Derek:Jesus is making making the nations His footstool. However, Christians had thought this in the past before and I didn't really like that because this is the logic out of which the Crusade sprung, that that we Christians are to go out and conquer for Christ. But, we see clearly here that that we are to assault the gates of hell, not the gates of other nations. Paul gives us a similar logic when he tells us that we don't war against flesh or blood, or when he talks about how we are soldiers of Christ and soldiers don't concern themselves with affairs not common to their soldiery. Jesus also gives us rationale for fighting spiritual battles when He declares that His people don't fight because His kingdom is not from this world.
Derek:It's a different kingdom. It does battle differently. The church is to be at war and to be aggressive but not in the way that the medieval church was at war and subsequently ruined Christian testimony for the next millennium. The other passage which helped to change my views were the salt and light passages I've already referenced from Matthew five. As I began to study these passages more, I realized that these aren't preservation passages in as much as they are passages of betterment.
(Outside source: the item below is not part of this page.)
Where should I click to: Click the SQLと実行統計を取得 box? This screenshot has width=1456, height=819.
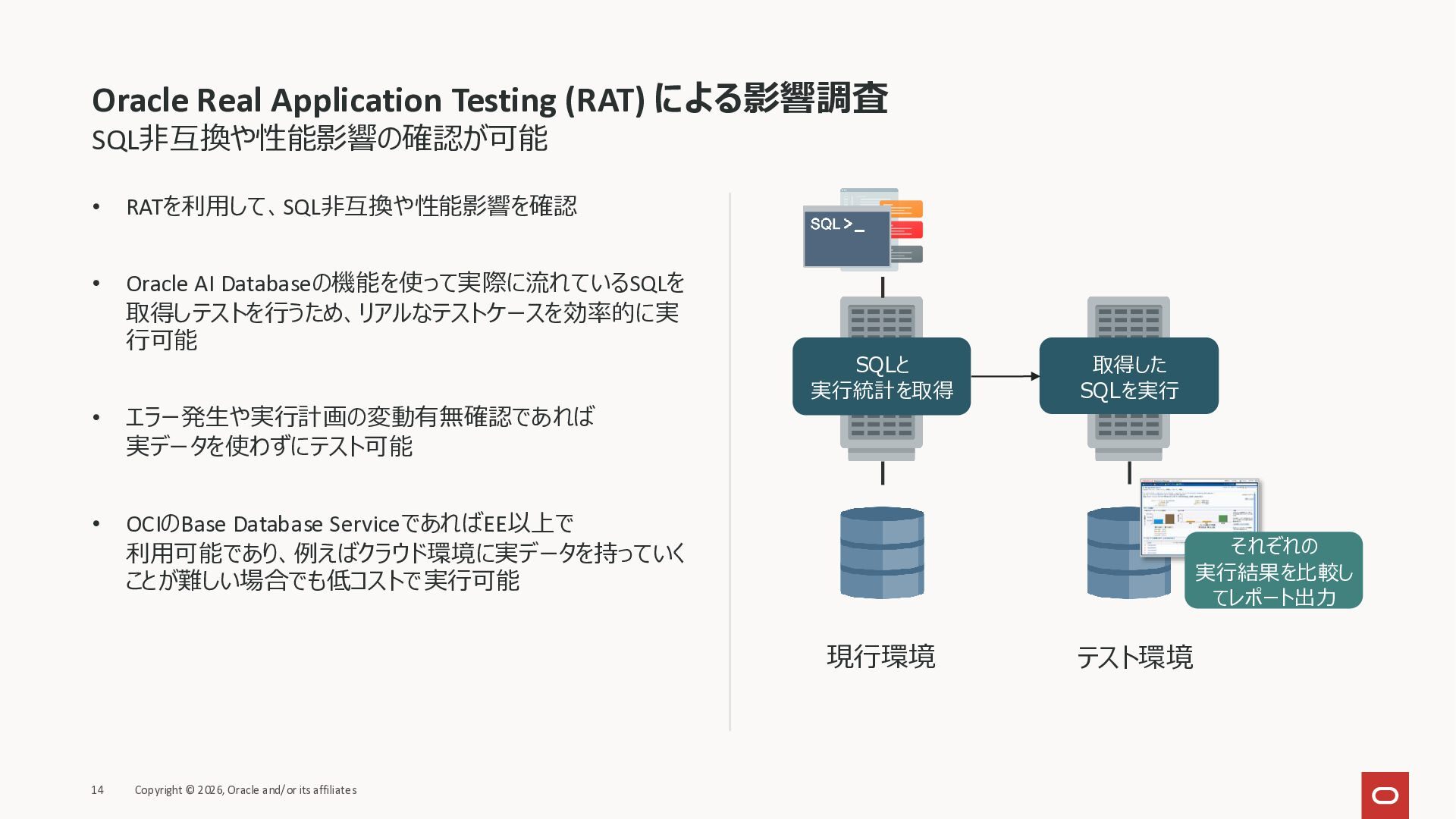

Derek:When you read about the light, the light's not a beacon on some far away hill that people run to, you know, like some citadel. Now the light is depicted as penetrating into the darkness to take the revelation of God out from it. We illuminate the path of the world to make the world a better place. The same thing was true with the salt passage. Sure, salt might be a preservative, sure.
Derek:But that's not what's in view with the word usage in Matthew five. The passage talks about its taste, its appeal, its flavor. We're not preserving a world that's just hanging on by a thread until Jesus comes to destroy it all. We're making the world a better, more enjoyable place that sees and tastes that God is good. Whereas the author of the letter to Diognita says, Christians are the soul of the world.
Derek:These two concepts, these two passages really helped me to change my world. I wasn't to be on the defensive, I was to be on the attack for God. I also wasn't just trying to ram my religion down the throat of others. My religion, my relationship with God should flavor my encounters with others and draw them. I can tell you that my work with the poor was not flavored well at all, both due to the rigid processes we had in place as well as my attitude and discomfort in working with them.
Derek:It was just not a pretty sight and it just left me lost not knowing where to go from here. So that's where I want to leave the first episode at this discomfort, this discontinuity that I had in my life. At that point in my life, I recognized that there were some major problems and many forms of Christianity, my own included, And it was sapping meaning for my life and the radical nature of what it should mean to be a Christian. But where should I go from there? We'll talk about that in the about the next step in our next episode.
Derek:That's all for now, so peace. Because I'm a pacifist, when I say it, I mean it.